Massaging the Wheels of Commerce
I, almost literally, had to sing for my supper at Ming Kee restaurant (Lun Fat Street, off Johnston Road in Wanchai), where I was a guest of my Hong Kong customer. He was hosting a customer from China and asked me to talk through two Bordeaux wines he was pitching.
The restaurant is very local, complete with TV screen, bright lights and large round tables with Lazy Susans in the middle. The streetfront windows on one side are completely filled with large fish tanks (very clean, it must be said). It is almost like eating in an aquarium, except that here the exhibits are on the menu.
My dexterity with chopsticks was useful. Every course that was served was offered to me first. So, with eight pairs of Chinese eyes upon me I had to reach across to the Lazy Susan (remembering to use the serving chopsticks provided, rather than my own, which would have been extraordinarily poor table manners) and extricate a helping of whatever was there without, of course, dropping the food onto the table.
First course was roast chicken (Chinese style, of course). The skin had a glazed crispiness, similar to roast duck (Beijing duck, not Peking duck!), and the flavour of the flesh was deliciously chicken-y. I know it seems like an obvious thing to say, but the chicken had a really intense chicken flavour. At the risk of grossing out some readers, the chicken fat was yellow, not an insipid off-white. I think another part of the reason for the chicken’s deliciousness was that it had not been overcooked.
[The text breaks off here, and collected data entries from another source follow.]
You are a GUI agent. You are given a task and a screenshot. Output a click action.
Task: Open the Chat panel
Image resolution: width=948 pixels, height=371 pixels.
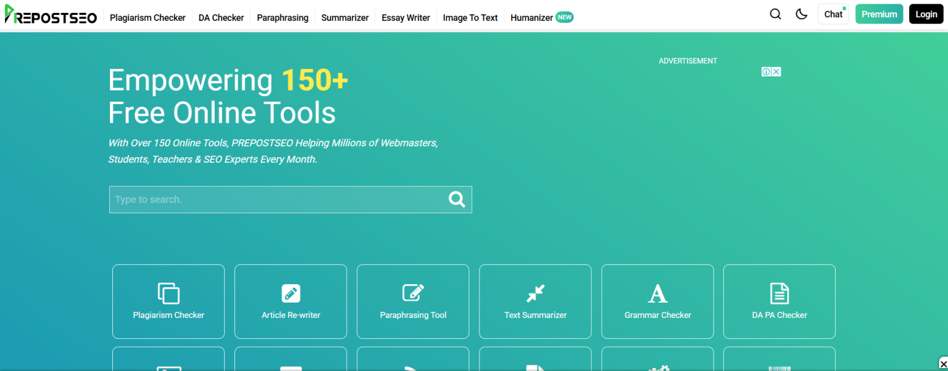[833, 14]
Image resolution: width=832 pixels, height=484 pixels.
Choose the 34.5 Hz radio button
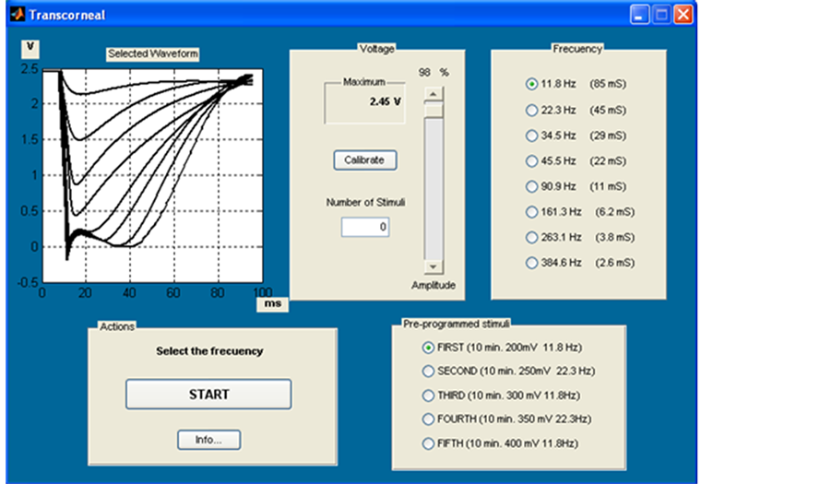531,136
There were the vaguest traces of red around some of the bones, with the result that the breasts were still juicy.
We also had a few very tasty stir fries, and then something that I’ve never seen before – a pan-sized puffed-up lump of crispy battered oysters. I could imagine being able to make individual goujons, but how they managed to get something with a radius of close on 20 cm to remain intact, I just don’t know. I did ask to be shown the method if there were more orders for that dish on the evening, but unfortunately there weren’t any.
One dreams of finding local restaurants like this, a couple of turns off the main thoroughfares, serving really good food. I can’t guarantee that Ming Kee restaurant (owned by Mr Ming) possesses any English menus, but I’m sure that communication will be sufficient to get some food onto the table.
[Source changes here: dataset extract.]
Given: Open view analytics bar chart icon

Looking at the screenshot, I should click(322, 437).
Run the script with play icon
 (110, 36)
I’ve always thought that the Champenoise are the best entertainers in the wine industry. They combine luxury and style with a kind of laid-back feeling that almost seems in contradiction with the sophistication of the product they sell.
The hospitality I’ve received in Hong Kong over the past few days – and bear in mind that in this case I’m the supplier – has been extraordinary. I would share more detail, but at this moment my customer is waiting in reception to take me for an afternoon of massage in Shenzhen (just across the border in China)!